You have some coins in your pocket: 3 quarters, 2 dimes, and 4 pennies. What’s the probability that 3 coins taken randomly will be worth more than 50 cents?
Note that if you have less than two quarters, it's not possible to get more than 50 cents; and if you have two or more quarters, then you're guaranteed to have more than 50 cents. And you can use $\displaystyle \displaystyle \binom{9}{3}$ as the denominator, just be careful to consider the individual coins as distinct; you could also use $\displaystyle \displaystyle \binom{9}{3,2,4}$ as the denominator if you count differently.
Edit: After more reflection, using $\displaystyle \displaystyle \binom{9}{3,2,4}$ is overly complicated, because not all combinations are equally likely, hence you would need to use weighted terms somehow..
Okay, so say you label the quarters A,B,C. Say you have exactly two quarters. Then the third coin can be any of 6 other coins. There are $\displaystyle \displaystyle \binom{3}{2}=3$ ways to have exactly two quarters. The other option is having exactly three quarters; there is only one way for that.
So $\displaystyle \displaystyle P=\frac{3\cdot6+1}{\displaystyle \binom{9}{3}}$
Sorry to disturb you again!
But I have another question that I asked not understandable replies.
The question is>>>
If you randomly take a positive integer and divide it by 23, what’s the probability that the remainder is 13?
Thank You very much in advance!!!
My answer might be a little difficult to understand.
I believe the question is not well-formed, because there is no uniform probability distribution over the positive integers. What this means is, there is no sensible way to define "randomly take a positive integer" that I know of, if we require each positive integer to be equally likely to be chosen. It's because we are selecting an element from an infinite set (a countably infinite set).

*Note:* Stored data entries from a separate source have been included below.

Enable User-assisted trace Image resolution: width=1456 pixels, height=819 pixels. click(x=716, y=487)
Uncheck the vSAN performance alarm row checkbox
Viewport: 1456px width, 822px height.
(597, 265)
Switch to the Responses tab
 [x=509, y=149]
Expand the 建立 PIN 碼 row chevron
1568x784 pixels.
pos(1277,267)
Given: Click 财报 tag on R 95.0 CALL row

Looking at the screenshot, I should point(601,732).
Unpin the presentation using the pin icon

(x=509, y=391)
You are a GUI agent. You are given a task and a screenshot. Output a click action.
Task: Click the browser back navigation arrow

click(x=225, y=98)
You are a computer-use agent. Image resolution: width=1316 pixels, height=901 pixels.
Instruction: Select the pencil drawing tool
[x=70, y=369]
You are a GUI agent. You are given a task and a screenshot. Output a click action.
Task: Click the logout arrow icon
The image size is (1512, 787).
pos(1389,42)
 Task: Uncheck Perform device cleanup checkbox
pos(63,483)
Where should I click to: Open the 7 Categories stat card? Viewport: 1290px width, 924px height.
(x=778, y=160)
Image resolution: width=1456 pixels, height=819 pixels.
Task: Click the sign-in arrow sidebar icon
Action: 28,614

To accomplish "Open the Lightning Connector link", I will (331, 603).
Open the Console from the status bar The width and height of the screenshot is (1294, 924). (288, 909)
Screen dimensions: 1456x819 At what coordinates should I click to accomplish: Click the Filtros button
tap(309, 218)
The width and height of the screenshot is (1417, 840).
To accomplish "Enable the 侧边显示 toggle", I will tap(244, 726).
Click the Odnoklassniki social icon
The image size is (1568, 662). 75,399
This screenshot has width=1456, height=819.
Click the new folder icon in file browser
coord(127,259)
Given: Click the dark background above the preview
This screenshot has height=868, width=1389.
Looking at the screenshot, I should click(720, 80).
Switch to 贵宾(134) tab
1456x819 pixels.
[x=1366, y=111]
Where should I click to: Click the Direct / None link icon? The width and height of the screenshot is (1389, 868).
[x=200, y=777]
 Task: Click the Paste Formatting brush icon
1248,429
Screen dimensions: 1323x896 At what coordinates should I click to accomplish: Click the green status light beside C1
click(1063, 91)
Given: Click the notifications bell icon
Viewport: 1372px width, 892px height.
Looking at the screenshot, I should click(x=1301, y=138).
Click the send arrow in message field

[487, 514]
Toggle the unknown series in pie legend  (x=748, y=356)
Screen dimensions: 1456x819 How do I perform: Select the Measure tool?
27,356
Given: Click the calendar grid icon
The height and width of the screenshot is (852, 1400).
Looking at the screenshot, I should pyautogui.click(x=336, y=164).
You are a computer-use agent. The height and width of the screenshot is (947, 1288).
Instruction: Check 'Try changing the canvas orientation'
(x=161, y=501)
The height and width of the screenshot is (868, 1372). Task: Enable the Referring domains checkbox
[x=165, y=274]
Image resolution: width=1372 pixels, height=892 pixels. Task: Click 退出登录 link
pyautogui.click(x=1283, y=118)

What we can do though is think in terms of limits. So say we choose randomly an integer between 1 and n inclusive. Then as n goes to infinity, the probability that our number is disible by 13 approaches 1/23. This is because there are 23 remainders possible, in {0, 1, ... , 22}, and for large n they are all approximately equally likely. (And if n is a multiple of 23, then the probability is exactly 1/23.)